Chef Joe Brown and British national Joanna Banks were yesterday remembered at Arrive Alive’s World Day of Remembrance For Road Traffic Victims walk, ride and run relay at the Queen’s Park Savannah, Port of Spain.
Brown, a co-owner of Jaffa at the Oval, and Banks, an employee at bpTT, were cycling on the eastbound lane of the Beetham Highway, near Beetham Gardens, with 12 other members of the Slipstream Cycling Club around 6.30 am, on November 10, when a car crashed into the group. Banks died at the scene while Brown died at the Eric Williams Medical Sciences Complex in Mt Hope.
Condolences, sympathies and prayers were sent to the families and friends of the two cyclists, as well as the other 89 who died on TT’s roads for the year so far.
Minister of Works and Transport Rohan Sinanan said though he could not change what happened on that day, Government was working towards change through the Draft Policy on Road Cycling which he presented to Cabinet three days ago.
He said the policy defined the procedures and conditions for cyclists, and to ensure safer road conditions for them. He said it also ensured that cycle provisions were integrated into the current infrastructure and into the designs for new developments.
Sinanan said the Highway Code and Motor Vehicle Road Traffic Act was also updated to create cycling violations and impose fines and demerit points on those who violated them. He also made a commitment to repair the roads in Chaguaramas as cyclists often rode there.

▶ WHAT YOU WILL DO:
1. In the road safety report, what time did the car crash into the group of cyclists on the Beetham Highway?
2. Write a continuation of the road safety report, starting after its last sentence.
The records after this report are separate material and are not part of it.

▶ DATASET ENTRIES:
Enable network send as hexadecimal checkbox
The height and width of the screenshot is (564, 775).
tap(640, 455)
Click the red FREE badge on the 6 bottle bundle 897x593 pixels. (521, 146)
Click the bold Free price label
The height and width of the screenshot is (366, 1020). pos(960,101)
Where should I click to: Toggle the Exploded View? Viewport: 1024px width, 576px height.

* * *

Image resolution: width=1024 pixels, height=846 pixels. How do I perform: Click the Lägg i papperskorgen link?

▶ ANSWERS TO THE EXERCISES:
1. Around 6.30 am, on November 10.

2.
“I call on the cycling fraternity to remain hopeful and take heart in my promise to carry out all that is necessary to ensure that the leisure of cycling becomes much safer. I implore you to look forward to a new era on the roads when riders will have more rights, bicycles will be accommodated with the appropriate road space to move and reckless drivers who infringe upon your safety will be sternly charged.”
He said Government was also working on new regulations to identify drivers with less than one year's experience as well as those 60 years of age and older so that those around could take necessary precautions.
Arrive Alive president, Sharon Inglefield said the deaths of Banks and Brown emphasised that all road users had a right, by law, to be on the nation’s roads. She noted that, in addition to the two cyclists last Saturday, three others died in traffic accidents last week alone. Those included registered nurse, Vanessa Reefer last Tuesday, Coast Guard officer and motorcyclist Kevaughn Diaz last Sunday, and maxi taxi driver Wendy Wescott on Friday.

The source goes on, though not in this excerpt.